(Beginning of SOURCE DATA)

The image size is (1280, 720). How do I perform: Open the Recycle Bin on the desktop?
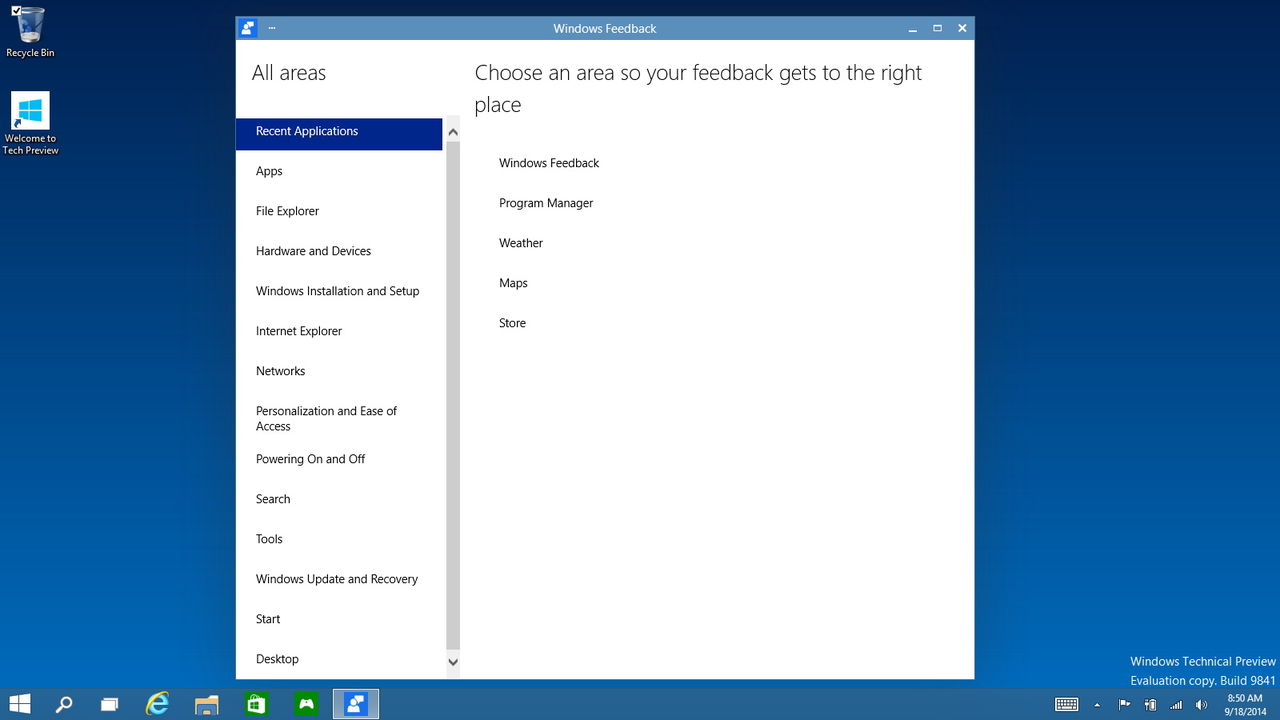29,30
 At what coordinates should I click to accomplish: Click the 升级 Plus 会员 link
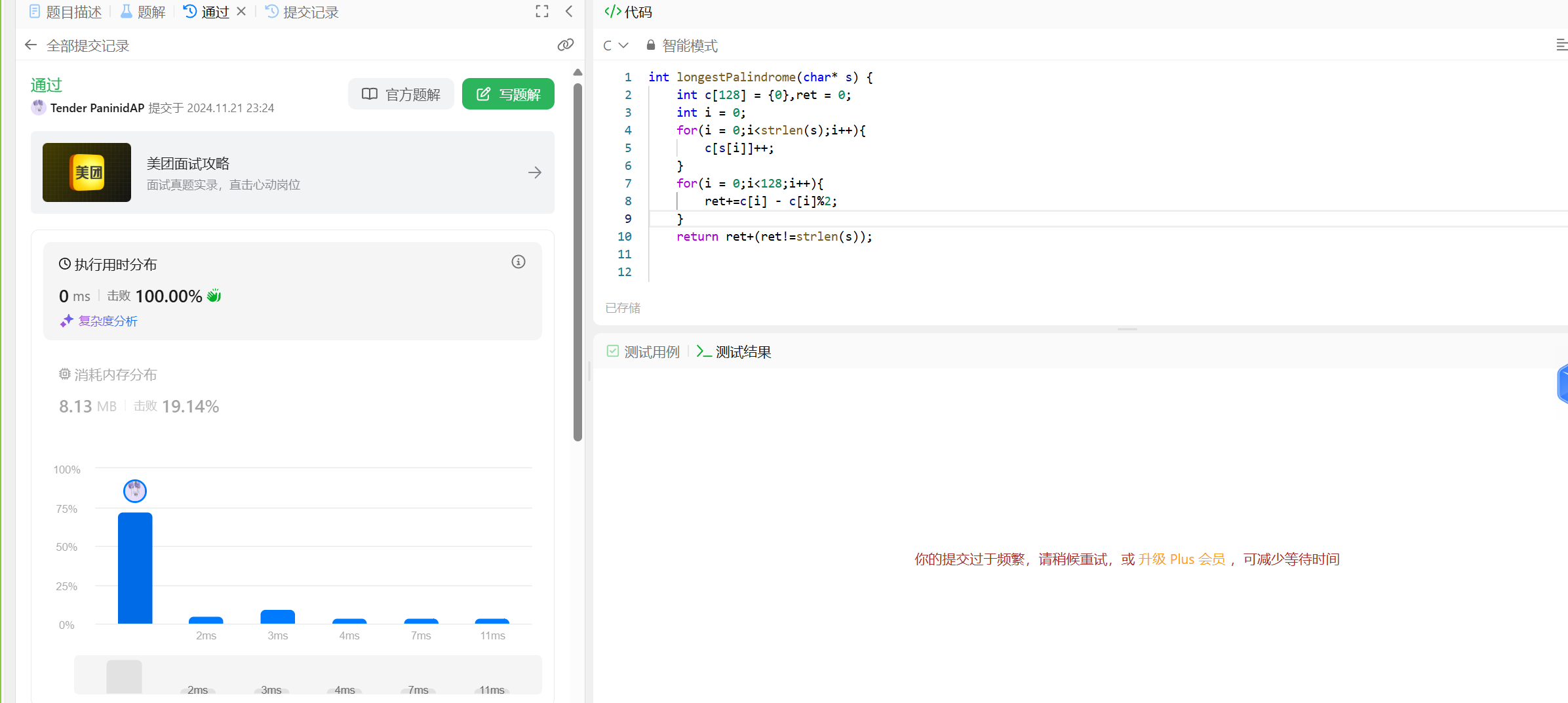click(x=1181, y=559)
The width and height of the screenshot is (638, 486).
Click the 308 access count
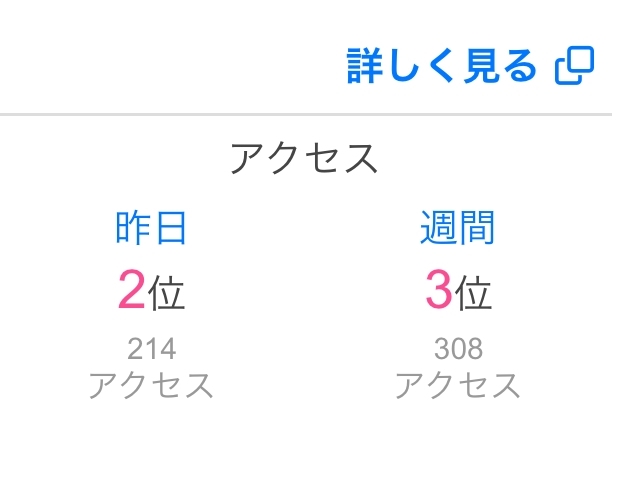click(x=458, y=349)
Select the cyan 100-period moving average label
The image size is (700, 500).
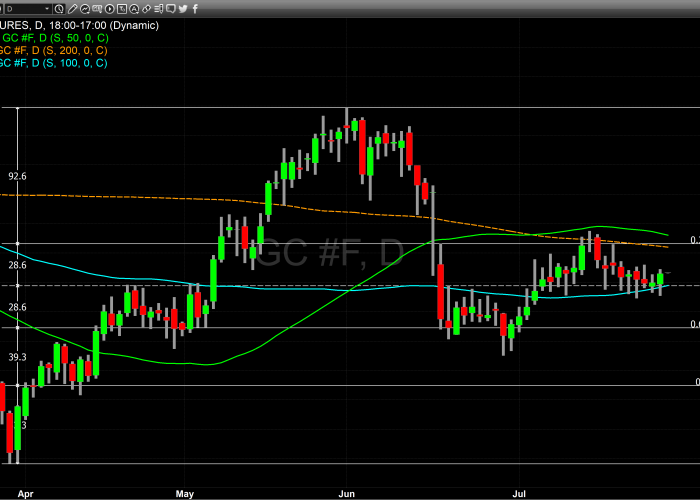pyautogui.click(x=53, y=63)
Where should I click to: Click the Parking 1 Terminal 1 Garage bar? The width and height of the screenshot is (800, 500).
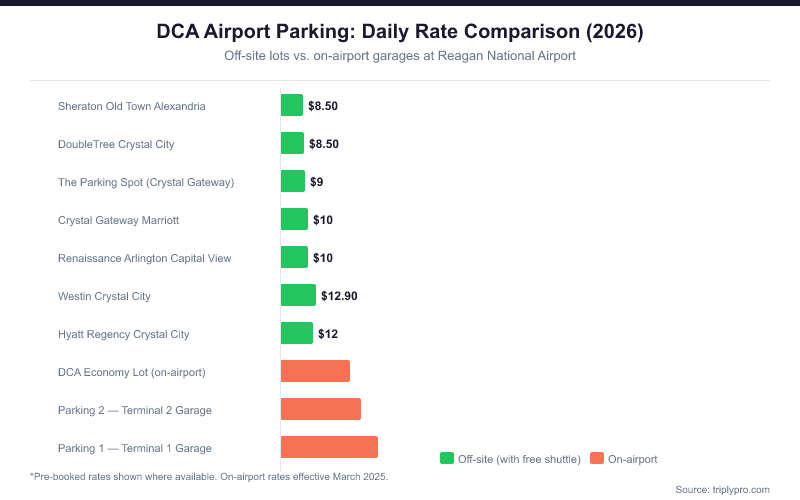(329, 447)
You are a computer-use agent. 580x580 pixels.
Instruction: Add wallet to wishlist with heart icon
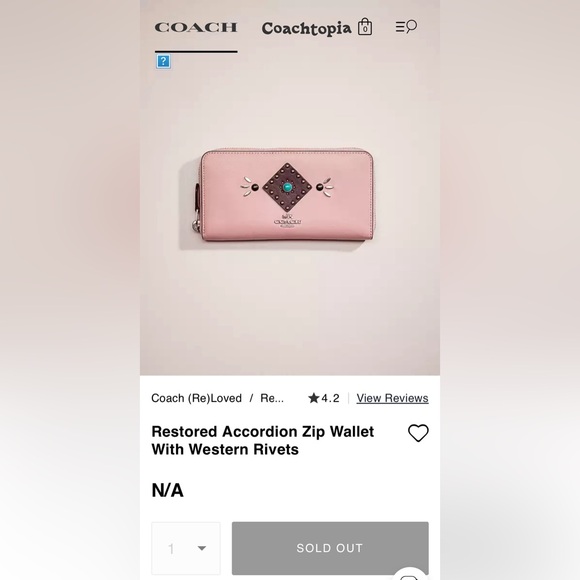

(End of SOURCE DATA)

### WORK TO COMPLETE
From the line that holds "You are a computer-use agent. 580x580 pixels." down to the last line of the material above, every line is to be copied exactly, both ends included; pictures are to be omitted.

### RESULT
You are a computer-use agent. 580x580 pixels.
Instruction: Add wallet to wishlist with heart icon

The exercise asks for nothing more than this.